Tuesday, March 26, 2013

Keeping Cabbies Honest: The Free Market to the Rescue

NyPo reports:
It’s the oldest trick in a crooked cabby’s playbook — and it’s about to become obsolete, thanks to a new iPhone app.

Taxi Turvi keeps hacks honest by tracking their route with GPS technology, then checks it at the end of the journey to see if there was a shorter, cheaper way to go.

The free app — the brainchild of a former New York City resident whose Southern accent made her a frequent victim of the trick — was launched two weeks ago.

It works in any city that’s served by Google Maps.

To use it, riders simply press “start” at the beginning of their trip. Then, at the end of the ride, they hit “stop” — and the app displays the route that was taken in a red line.

The shortest route on the same map is overlaid in a blue line.

When The Post gave it a test run from 48th Street and Sixth Avenue to 50th Street between Eighth and Ninth avenues, the blue and the red lines were on top of each other.

That means the cabby chose the quickest route.

The Post then asked the cab to go from 50th Street and Ninth Avenue to Madison Avenue and 41st Street in a deliberately roundabout way, via 30th Street.

For that trip, the app showed different red and blue routes: The driver should have gone east on 42nd Street instead of dipping down to 30th.

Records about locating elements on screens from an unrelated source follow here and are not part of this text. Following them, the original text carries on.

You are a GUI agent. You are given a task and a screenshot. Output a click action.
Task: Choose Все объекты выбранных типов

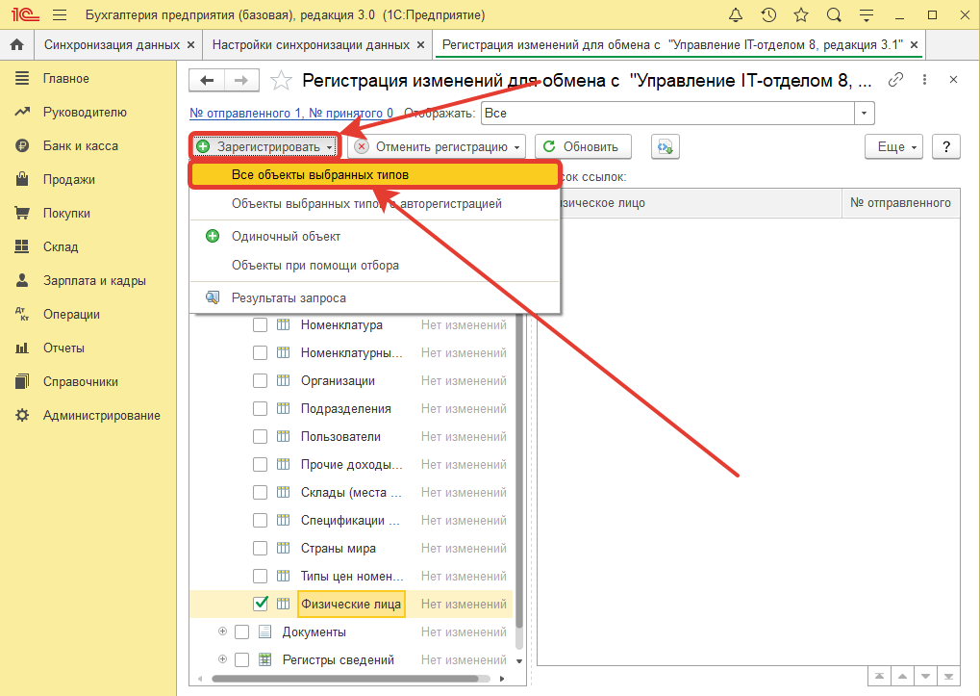coord(320,175)

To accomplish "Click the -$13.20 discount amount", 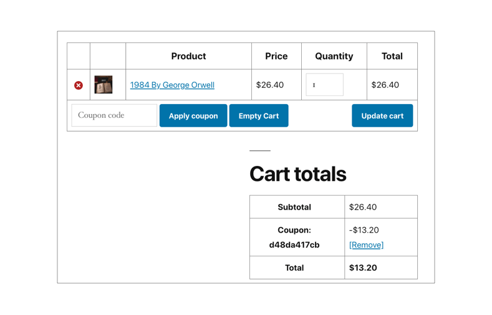I will pyautogui.click(x=364, y=230).
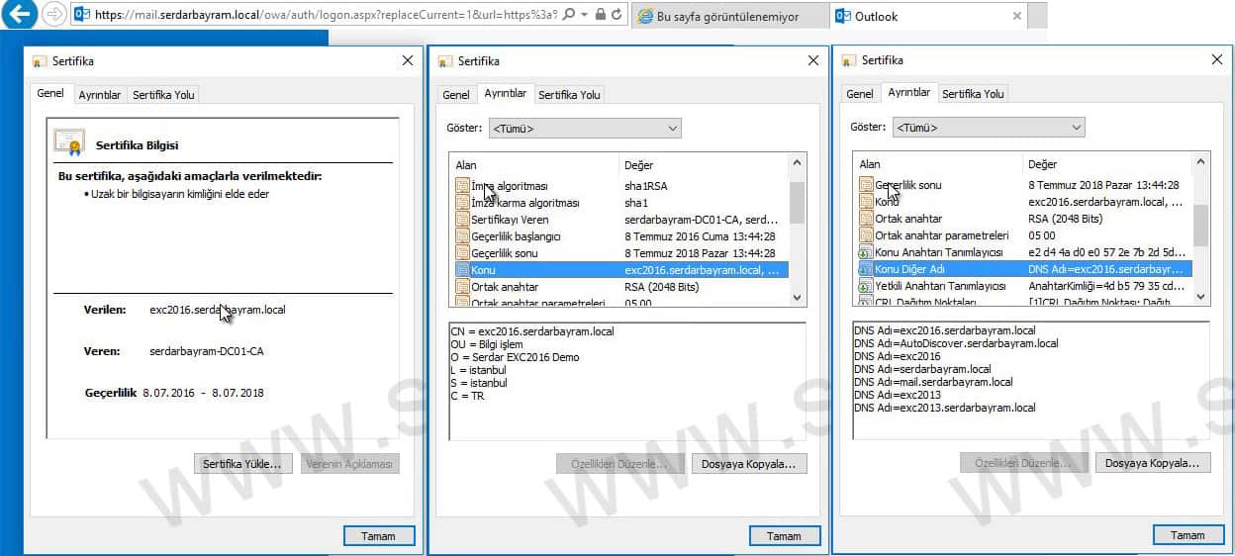Viewport: 1235px width, 556px height.
Task: Select Yetkili Anahtarı Tanımlayıcısı row
Action: point(1024,286)
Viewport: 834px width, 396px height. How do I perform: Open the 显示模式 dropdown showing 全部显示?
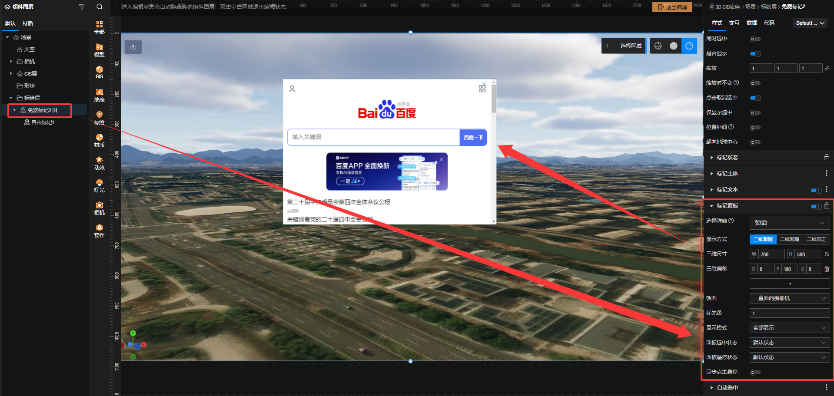(789, 328)
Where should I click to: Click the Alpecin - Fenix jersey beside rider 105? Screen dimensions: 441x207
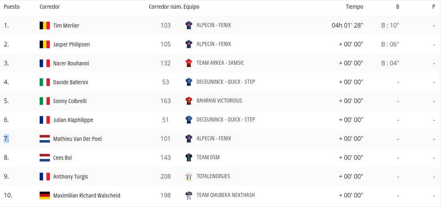(x=189, y=44)

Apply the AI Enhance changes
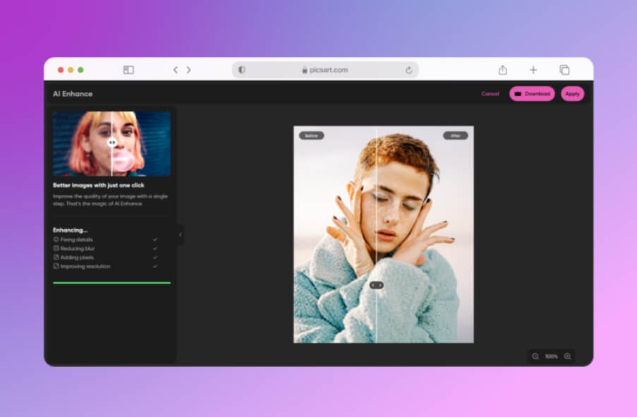[572, 94]
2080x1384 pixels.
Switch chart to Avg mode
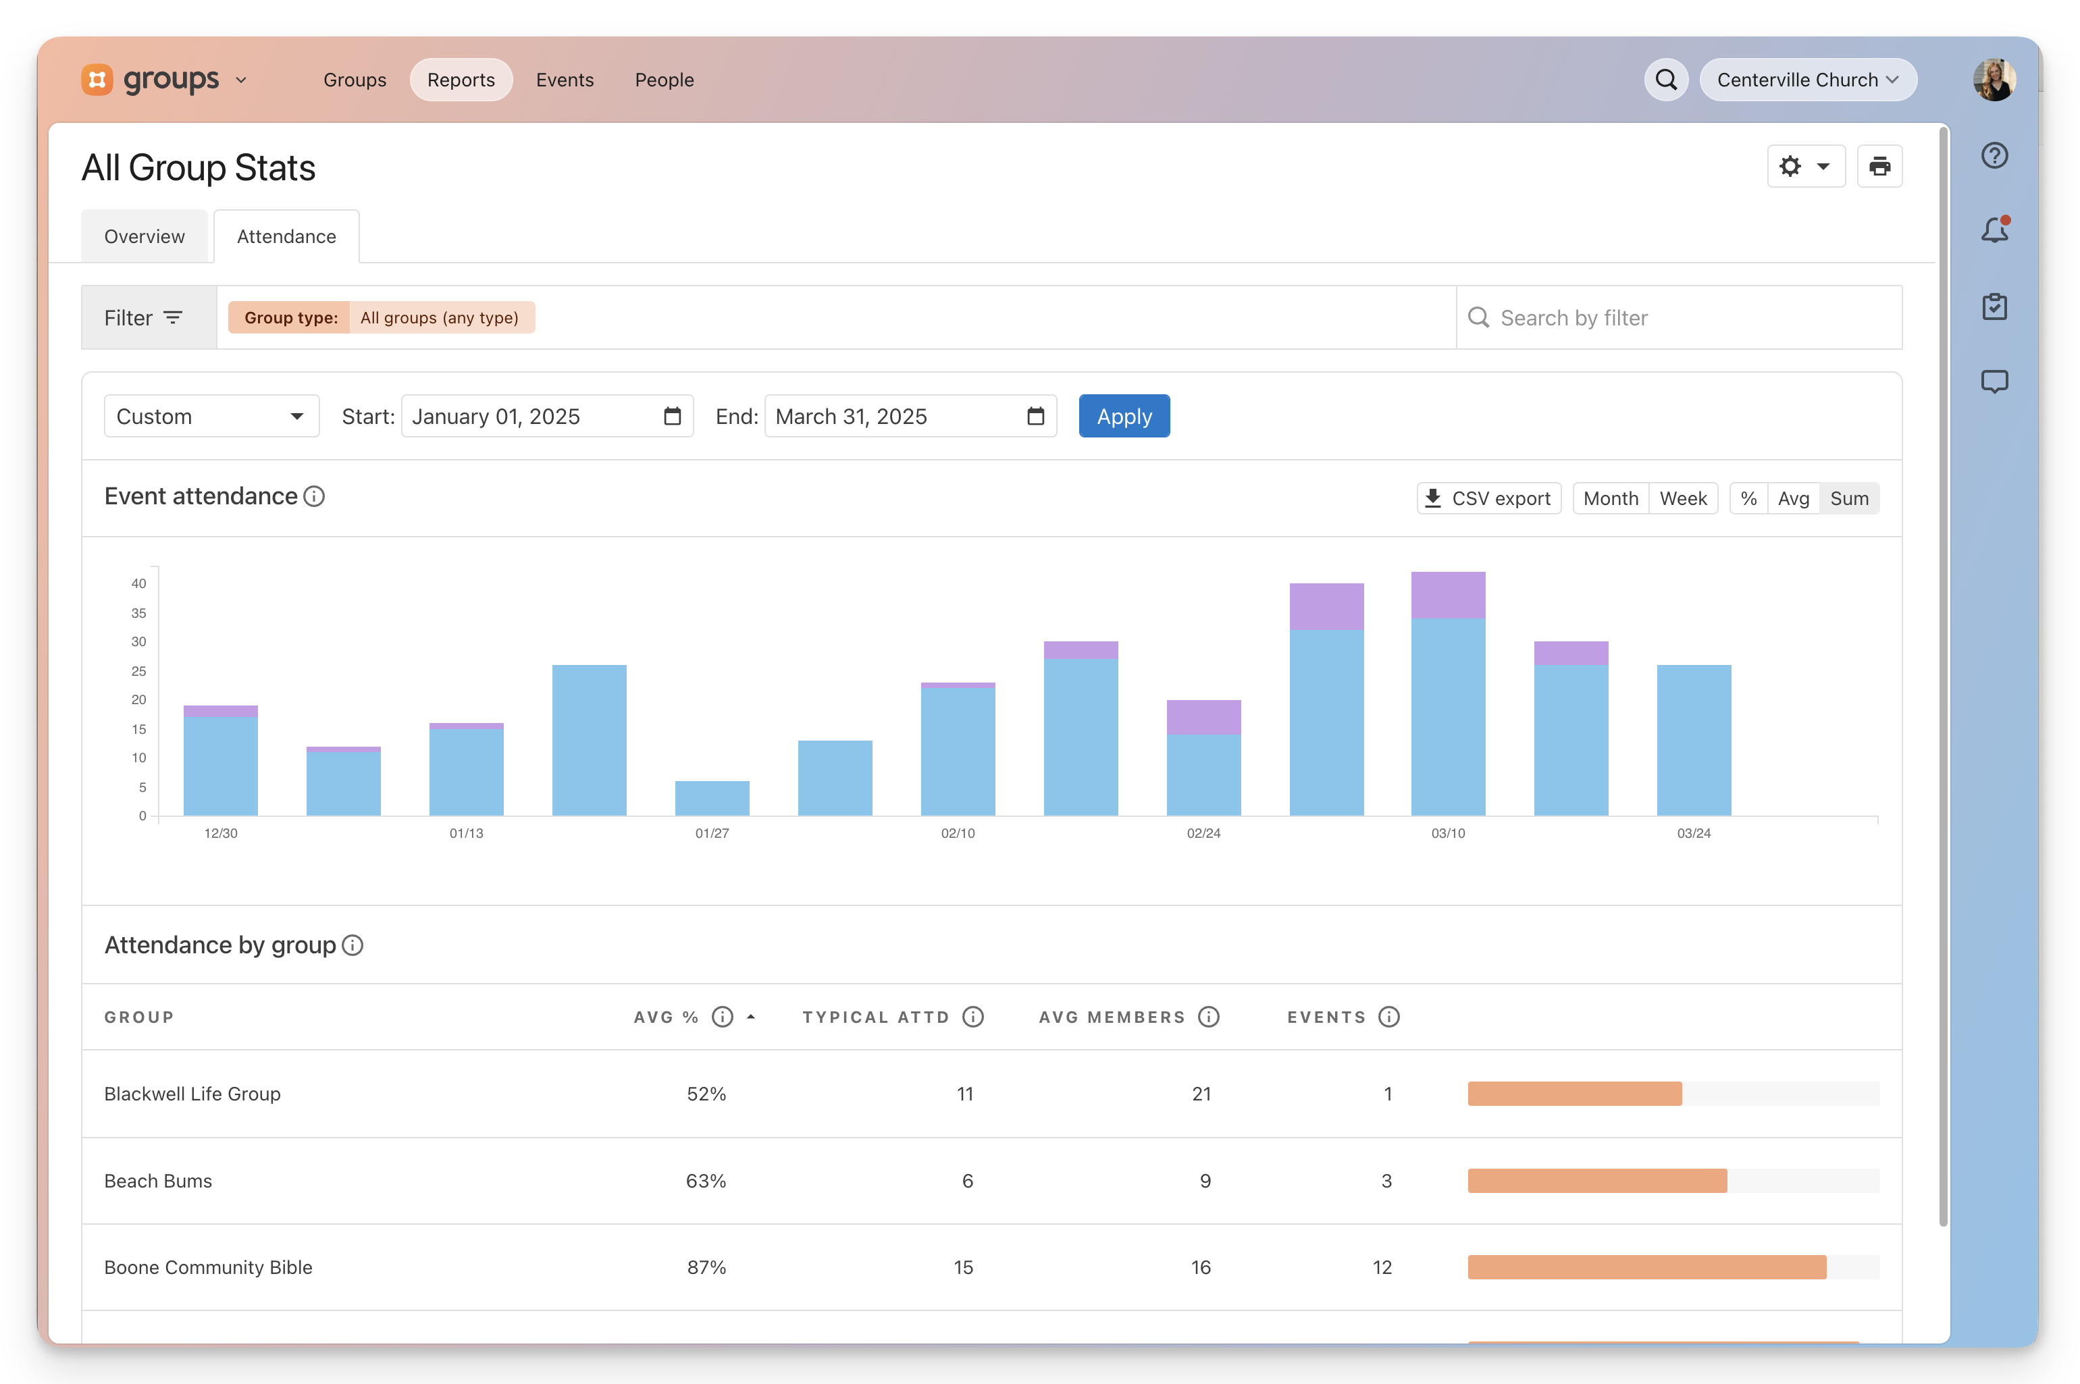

“We wanted to invent something that was helpful to the world,” said Audrey Overstreet, who created the app with her software-whiz husband. “The app will bring accountability to an industry that is notorious for duping unsuspecting tourists.”

Riders can also take their driver’s name and licensing info and post a review to Facebook.

Taxi Turvi is currently just for iPhones, but Overstreet said they are working to expand it to other smartphones.

Naturally, government hates the idea. From NyPo:
Taxi & Limousine Commissioner David Yassky warned the app might overstate the case for complaints as there might be other reasons why your cabby is taking a less than direct route. 
“It doesn’t appear to account for weather, traffic conditions, street closures or construction, things that taxi riders can count on a New York City-savvy taxi driver for,” Yassky said.